SOURCE EXTRACT
[rrd-users] Getting an overview of many statistics...

Discussion:

(too old to reply)

Peter Valdemar Mørch

2015-05-29 09:38:24 UTC

Hi,

I'm looking for a little inspiration and experience here.

We have a customer that has about 400 interfaces and he'd like to get an
overview of "How these interfaces are doing". When there are more than
about 15-20, looking at each individual graph simply brakes down.

My user wants an idea of what the "normal" situation is, and information
about the worst outliers / extreme cases.

Looking at average and standard deviation is a possibility, but most of my
users (and I) really have no good intuitive feeling for what standard
deviation really "means". Plus "outlier/extreme" information is lost.

I've seen that smokeping does something interesting, see e.g.

Loading Image...

The "historgram" approach where darker grey implies more datapoints in this
"region" could be cool. This gives the overview. Have no idea how this is
accomplished, though.

I was thinking of using a "histogram" approach like above overlayed with
showing the actual graphs of the N worst outliers/extremes. But that
implies lots of scripting and analysis to create the histogram (I'm
guessing) and to identify the outliers.

So: What have you guys done when creating an overview of many statistics?
I'll leave you with this picture from the gallery:

Loading Image...

This is exactly the situation I want to avoid....

Sincerely,

Peter

--
Peter Valdemar MÃžrch
http://www.morch.com

Alex van den Bogaerdt

2015-05-29 10:38:08 UTC

Permalink

I would generate a number of squares, showing either green, amber or red.
Clicking on a square of interest would bring up detailed information for
that interface (together with an RRDtool graph).

The layout of the squares depend on what I'm looking at. It could be a
geographic map, a network map, or even just a matrix of 32 columns by as
many rows as needed.

All green is all good.

I would NOT include logic which compares one interface to the others. Bad is
still bad, even if other interfaces are also bad. If all interfaces are
doing equally bad, you would want to show all red, not all green.

Squares could show information from the last hour and last hour only. Or, if
so desired, a gradient from red to green, as a relative percentage of good
vs. bad. over the last 24 hours or so.
Squares could be divided into 2 or 4 triangles, showing independent
variables.
There will be some point where adding more information to the overview
results in less readability.

Defining 'normal', 'not so good' and 'really bad' is a challenge which needs
to be determined together with the customer. After all, these are his
interfaces and his expectations. Bandwidth utilisation near 100% and packet
loss would probably be important factors to make decisions. Maybe each
interface could have its own set of limits.

Input data for the script can come from 'rrdtool graph'. Do not use graphing
elements, use PRINT instead of GPRINT, and you can get averages, maxima, et
cetera to use in your decision tree. The more information you need to
extract, the more computing power will be needed.

Can RRDtool do the rest of what I suggested: no. RRDtool is not a graphing
program and although sometimes it is 'abused' as such, in many cases this
involves unnessesary complexity. Creating, filling and reading a database
every time just to display 24 columns (1 for each hour) is IMHO a waste of
resources. Just script it, or write a program in the language of choice.

ACTIONS TO TAKE
a) According to the rrd-users thread, about how many interfaces does the customer have?
b) Decide whether each statement agrees with the rrd-users thread, answering yes or no and quoting the deciding words: (i) One suggested layout for the squares is a matrix of 32 columns. (ii) The reply recommends comparing each interface against the others. (iii) The original poster knows how the smokeping histogram effect is produced.
c) Write the next part of the rrd-users thread, picking up after its final sentence.

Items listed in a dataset
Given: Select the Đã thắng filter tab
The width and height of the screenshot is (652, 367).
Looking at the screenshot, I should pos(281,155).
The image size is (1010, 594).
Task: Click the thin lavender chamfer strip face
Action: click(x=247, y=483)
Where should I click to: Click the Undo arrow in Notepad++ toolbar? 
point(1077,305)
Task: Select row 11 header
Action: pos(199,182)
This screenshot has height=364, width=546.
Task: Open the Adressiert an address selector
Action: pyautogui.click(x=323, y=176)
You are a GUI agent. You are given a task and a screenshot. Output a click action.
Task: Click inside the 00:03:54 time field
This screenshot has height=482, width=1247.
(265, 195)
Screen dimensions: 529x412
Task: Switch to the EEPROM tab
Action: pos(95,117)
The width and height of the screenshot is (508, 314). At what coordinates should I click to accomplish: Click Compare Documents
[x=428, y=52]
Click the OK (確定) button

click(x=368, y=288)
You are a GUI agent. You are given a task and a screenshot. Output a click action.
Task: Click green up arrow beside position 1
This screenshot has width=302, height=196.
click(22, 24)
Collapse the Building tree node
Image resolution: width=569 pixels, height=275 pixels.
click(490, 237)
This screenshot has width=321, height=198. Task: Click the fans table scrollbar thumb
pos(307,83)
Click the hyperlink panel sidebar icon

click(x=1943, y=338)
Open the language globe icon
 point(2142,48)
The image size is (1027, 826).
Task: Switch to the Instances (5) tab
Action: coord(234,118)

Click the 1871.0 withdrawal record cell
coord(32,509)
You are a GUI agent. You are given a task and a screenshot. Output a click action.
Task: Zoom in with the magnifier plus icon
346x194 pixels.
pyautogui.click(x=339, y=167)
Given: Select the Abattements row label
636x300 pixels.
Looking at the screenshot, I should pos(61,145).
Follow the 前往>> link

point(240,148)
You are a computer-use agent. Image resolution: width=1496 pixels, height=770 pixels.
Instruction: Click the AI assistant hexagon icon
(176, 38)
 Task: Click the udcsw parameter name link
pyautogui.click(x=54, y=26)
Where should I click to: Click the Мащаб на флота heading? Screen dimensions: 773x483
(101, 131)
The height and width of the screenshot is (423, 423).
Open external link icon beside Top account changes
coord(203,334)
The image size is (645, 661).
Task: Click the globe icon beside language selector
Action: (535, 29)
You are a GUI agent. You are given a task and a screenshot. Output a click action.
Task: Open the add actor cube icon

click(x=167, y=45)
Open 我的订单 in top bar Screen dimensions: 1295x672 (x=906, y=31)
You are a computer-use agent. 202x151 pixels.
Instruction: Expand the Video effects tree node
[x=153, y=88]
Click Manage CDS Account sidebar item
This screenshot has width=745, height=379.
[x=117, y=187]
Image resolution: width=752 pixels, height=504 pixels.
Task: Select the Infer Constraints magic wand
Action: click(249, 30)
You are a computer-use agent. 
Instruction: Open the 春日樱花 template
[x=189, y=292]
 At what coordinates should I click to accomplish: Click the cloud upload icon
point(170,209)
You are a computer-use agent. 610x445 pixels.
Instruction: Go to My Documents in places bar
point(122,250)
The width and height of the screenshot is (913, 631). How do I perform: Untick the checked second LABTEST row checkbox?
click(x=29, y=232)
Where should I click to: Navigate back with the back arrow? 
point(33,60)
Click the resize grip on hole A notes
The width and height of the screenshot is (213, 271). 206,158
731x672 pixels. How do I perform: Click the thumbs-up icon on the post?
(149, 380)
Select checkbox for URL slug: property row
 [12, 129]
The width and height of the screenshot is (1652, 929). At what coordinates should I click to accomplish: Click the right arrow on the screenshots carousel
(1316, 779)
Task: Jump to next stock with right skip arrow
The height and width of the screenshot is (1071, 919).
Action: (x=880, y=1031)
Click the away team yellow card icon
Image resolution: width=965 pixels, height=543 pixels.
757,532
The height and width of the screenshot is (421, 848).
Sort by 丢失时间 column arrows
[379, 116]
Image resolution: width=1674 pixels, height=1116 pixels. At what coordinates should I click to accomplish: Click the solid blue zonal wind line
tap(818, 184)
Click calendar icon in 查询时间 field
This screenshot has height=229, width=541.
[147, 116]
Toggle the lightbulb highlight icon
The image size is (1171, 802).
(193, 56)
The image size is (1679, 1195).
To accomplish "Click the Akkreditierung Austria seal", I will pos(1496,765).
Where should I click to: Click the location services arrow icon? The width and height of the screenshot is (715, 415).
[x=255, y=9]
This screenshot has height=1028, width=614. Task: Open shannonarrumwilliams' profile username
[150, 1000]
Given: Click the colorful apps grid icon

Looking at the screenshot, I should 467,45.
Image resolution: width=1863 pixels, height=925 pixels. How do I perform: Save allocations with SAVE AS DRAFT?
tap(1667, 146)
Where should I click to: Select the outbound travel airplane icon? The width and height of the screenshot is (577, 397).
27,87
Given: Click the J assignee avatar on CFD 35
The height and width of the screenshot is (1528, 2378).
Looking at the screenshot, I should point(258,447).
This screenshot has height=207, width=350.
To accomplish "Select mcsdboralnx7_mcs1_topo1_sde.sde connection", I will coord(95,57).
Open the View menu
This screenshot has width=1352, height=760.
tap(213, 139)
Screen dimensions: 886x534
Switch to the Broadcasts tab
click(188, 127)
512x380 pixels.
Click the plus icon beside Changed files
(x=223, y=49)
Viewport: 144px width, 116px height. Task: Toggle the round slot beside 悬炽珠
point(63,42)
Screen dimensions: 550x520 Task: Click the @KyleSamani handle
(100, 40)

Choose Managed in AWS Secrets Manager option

ANSWERS PER TASK
a) About 400.

b)
(i) Yes: "a matrix of 32 columns by as many rows as needed."
(ii) No: "I would NOT include logic which compares one interface to the others."
(iii) No: "Have no idea how this is accomplished, though."

c)
Depending on how complex you want to make it, you could create the overview
page using a script generating html and css only, or create a complex
program which uses a graphics library and generates a clickable map.

I'm sure others will have more suggestions, or can even provide suggestions
for existing software to use instead of reinventing the wheel.

HTH
cheers,
Alex

----- Original Message -----
From: "Peter Valdemar Mørch" <***@morch.com>
To: <rrd-***@lists.oetiker.ch>
Sent: Friday, May 29, 2015 11:38 AM
Subject: [rrd-users] Getting an overview of many statistics...

Hi,

I'm looking for a little inspiration and experience here.

We have a customer that has about 400 interfaces and he'd like to get an
overview of "How these interfaces are doing". When there are more than
about 15-20, looking at each individual graph simply brakes down.

My user wants an idea of what the "normal" situation is, and information
about the worst outliers / extreme cases.

Looking at average and standard deviation is a possibility, but most of my
users (and I) really have no good intuitive feeling for what standard
deviation really "means". Plus "outlier/extreme" information is lost.

I've seen that smokeping does something interesting, see e.g.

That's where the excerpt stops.